## Directions
1) Answer these questions using the post on music therapy:
(a) To whom is the quotation at the top of the post attributed?
(b) At which university is Cheryl Dileo a professor?
(c) Since what year has music therapy existed in its current form in the United States?
2) The post on music therapy names several things that music therapy has been shown to improve. List all of them.
3) Carry the post on music therapy forward from its final sentence.

## Selected excerpt
Saturday, May 3, 2008

Music washes away from the soul the dust of everyday life.
~Berthold Auerbach


Medics regularly claim that music can be a powerful healing aid with patients having any given issue ranging from depression to cancer. As stated by Cheryl Dileo, a professor of music therapy and director of the Arts and Quality of Life Research Center at Temple University in Philadelphia, “Music therapy is an evidence-based practice that can affect changes in physical, psychological, social and cognitive domains.” So does music really have the ability to touch us on a deep, subconscious level, and heal us in ways beyond how any physically medicinal treatment ever could?

Well since 1944, when its current form developed in the United States, music therapy has been researched and studied and many times over has proven to be a noteworthy mood-changer and reliever of tension and stress, functioning on many levels at one time. It is the medical and evidence-based application of music to achieve individualized objectives and to establish a healing relationship between patients and professionals. It has been shown to improve motor skills, social and interpersonal progress, cognitive growth, self-awareness, and spiritual enrichment. It is now considered an official health service categorized with occupational and physical therapy. Music therapy offers a chance for a reprieve from pain, anxiety and stress reduction usually accompanying sicknesses and disease, helps create positive transformations in both mood and emotional conditions.

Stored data
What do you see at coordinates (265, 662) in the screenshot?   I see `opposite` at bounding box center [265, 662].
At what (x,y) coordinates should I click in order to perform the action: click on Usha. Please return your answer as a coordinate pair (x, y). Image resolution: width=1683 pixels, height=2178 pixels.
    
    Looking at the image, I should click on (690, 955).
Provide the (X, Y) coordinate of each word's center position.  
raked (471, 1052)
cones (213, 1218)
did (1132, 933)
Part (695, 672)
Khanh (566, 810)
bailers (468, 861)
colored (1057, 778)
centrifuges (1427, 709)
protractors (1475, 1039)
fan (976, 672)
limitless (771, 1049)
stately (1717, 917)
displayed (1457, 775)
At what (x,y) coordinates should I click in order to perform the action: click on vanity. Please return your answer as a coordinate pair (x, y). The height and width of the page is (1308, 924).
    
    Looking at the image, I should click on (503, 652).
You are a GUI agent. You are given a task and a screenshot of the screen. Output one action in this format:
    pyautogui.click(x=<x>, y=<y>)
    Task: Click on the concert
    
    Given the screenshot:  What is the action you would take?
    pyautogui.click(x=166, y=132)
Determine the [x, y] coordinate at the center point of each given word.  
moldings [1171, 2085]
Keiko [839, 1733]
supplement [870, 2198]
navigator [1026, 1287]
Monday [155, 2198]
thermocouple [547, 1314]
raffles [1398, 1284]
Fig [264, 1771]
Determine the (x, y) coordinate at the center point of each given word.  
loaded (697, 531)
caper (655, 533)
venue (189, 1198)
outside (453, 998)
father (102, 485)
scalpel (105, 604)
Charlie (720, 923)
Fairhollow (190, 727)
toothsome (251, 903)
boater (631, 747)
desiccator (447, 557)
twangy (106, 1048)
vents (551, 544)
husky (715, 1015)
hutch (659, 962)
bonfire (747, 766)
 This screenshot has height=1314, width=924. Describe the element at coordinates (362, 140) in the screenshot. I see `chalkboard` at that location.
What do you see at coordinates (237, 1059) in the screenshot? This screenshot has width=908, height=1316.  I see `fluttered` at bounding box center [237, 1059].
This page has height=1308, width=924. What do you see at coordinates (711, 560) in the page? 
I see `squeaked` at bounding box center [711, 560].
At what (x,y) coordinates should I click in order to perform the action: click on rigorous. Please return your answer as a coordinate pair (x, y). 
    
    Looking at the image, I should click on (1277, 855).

## Results of the tasks
1)
(a) Berthold Auerbach
(b) Temple University in Philadelphia
(c) 1944

2) motor skills; social and interpersonal progress; cognitive growth; self-awareness; spiritual enrichment

3)
Countless professionals propose that it’s the beat of the music that has the soothing effect on us even if we may not be entirely aware of it. Experts point out that when we were babies in our mothers’ wombs, we most likely were influenced by the heartbeat of our mother. We react to the calming music at later phases in life, conceivably relating it to the secure, comforting, protective atmosphere of the womb.

One of the initial stress-fighting changes that occur when we listen to a song is an increase in deep breathing. With this, the body's fabrication of serotonin also accelerates. Music has been found to decrease heart rates and to encourage higher body temperature - a sign of the beginnings of relaxation. Merging music with relaxation therapy has become a much more valuable tool in the world of medicine than simply exploiting relaxation therapy or medicinal treatments alone. As John A. Logan said, “Music's the medicine of the mind.”